**Work order**: From the first line to the last, print the data exactly as written.

**Given data**:
>>>

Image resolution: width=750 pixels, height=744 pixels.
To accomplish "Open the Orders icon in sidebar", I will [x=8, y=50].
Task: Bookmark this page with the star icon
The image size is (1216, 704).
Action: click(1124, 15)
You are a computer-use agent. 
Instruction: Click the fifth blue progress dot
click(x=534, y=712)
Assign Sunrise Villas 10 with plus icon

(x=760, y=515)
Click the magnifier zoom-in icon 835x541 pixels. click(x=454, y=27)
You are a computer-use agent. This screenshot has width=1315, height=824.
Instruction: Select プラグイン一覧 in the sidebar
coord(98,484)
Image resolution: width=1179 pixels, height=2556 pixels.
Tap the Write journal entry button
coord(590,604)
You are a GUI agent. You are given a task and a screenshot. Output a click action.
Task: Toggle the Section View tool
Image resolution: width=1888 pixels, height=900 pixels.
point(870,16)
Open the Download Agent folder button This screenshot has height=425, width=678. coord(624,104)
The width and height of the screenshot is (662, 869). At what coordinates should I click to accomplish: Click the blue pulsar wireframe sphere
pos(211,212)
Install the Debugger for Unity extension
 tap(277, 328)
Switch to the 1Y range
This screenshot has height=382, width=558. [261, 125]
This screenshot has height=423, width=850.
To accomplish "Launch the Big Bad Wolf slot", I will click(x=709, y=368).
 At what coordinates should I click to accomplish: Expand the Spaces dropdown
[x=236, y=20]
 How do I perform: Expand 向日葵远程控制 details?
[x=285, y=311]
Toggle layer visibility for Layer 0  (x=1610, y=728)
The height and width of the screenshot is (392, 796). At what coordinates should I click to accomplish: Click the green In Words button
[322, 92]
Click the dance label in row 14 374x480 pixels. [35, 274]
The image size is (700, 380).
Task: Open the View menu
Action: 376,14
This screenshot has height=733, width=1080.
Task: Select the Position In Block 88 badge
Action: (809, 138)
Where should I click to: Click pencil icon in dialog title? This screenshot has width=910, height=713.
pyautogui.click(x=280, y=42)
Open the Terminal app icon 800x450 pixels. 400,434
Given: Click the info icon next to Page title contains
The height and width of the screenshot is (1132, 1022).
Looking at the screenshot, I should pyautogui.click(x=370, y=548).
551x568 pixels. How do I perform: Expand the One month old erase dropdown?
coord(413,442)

<<<

**Written answer**:
Image resolution: width=750 pixels, height=744 pixels.
To accomplish "Open the Orders icon in sidebar", I will [x=8, y=50].
Task: Bookmark this page with the star icon
The image size is (1216, 704).
Action: click(1124, 15)
You are a computer-use agent. 
Instruction: Click the fifth blue progress dot
click(x=534, y=712)
Assign Sunrise Villas 10 with plus icon

(x=760, y=515)
Click the magnifier zoom-in icon 835x541 pixels. click(x=454, y=27)
You are a computer-use agent. This screenshot has width=1315, height=824.
Instruction: Select プラグイン一覧 in the sidebar
coord(98,484)
Image resolution: width=1179 pixels, height=2556 pixels.
Tap the Write journal entry button
coord(590,604)
You are a GUI agent. You are given a task and a screenshot. Output a click action.
Task: Toggle the Section View tool
Image resolution: width=1888 pixels, height=900 pixels.
point(870,16)
Open the Download Agent folder button This screenshot has height=425, width=678. coord(624,104)
The width and height of the screenshot is (662, 869). At what coordinates should I click to accomplish: Click the blue pulsar wireframe sphere
pos(211,212)
Install the Debugger for Unity extension
 tap(277, 328)
Switch to the 1Y range
This screenshot has height=382, width=558. [261, 125]
This screenshot has height=423, width=850.
To accomplish "Launch the Big Bad Wolf slot", I will click(x=709, y=368).
 At what coordinates should I click to accomplish: Expand the Spaces dropdown
[x=236, y=20]
 How do I perform: Expand 向日葵远程控制 details?
[x=285, y=311]
Toggle layer visibility for Layer 0  (x=1610, y=728)
The height and width of the screenshot is (392, 796). At what coordinates should I click to accomplish: Click the green In Words button
[322, 92]
Click the dance label in row 14 374x480 pixels. [35, 274]
The image size is (700, 380).
Task: Open the View menu
Action: 376,14
This screenshot has height=733, width=1080.
Task: Select the Position In Block 88 badge
Action: (809, 138)
Where should I click to: Click pencil icon in dialog title? This screenshot has width=910, height=713.
pyautogui.click(x=280, y=42)
Open the Terminal app icon 800x450 pixels. 400,434
Given: Click the info icon next to Page title contains
The height and width of the screenshot is (1132, 1022).
Looking at the screenshot, I should pyautogui.click(x=370, y=548).
551x568 pixels. How do I perform: Expand the One month old erase dropdown?
coord(413,442)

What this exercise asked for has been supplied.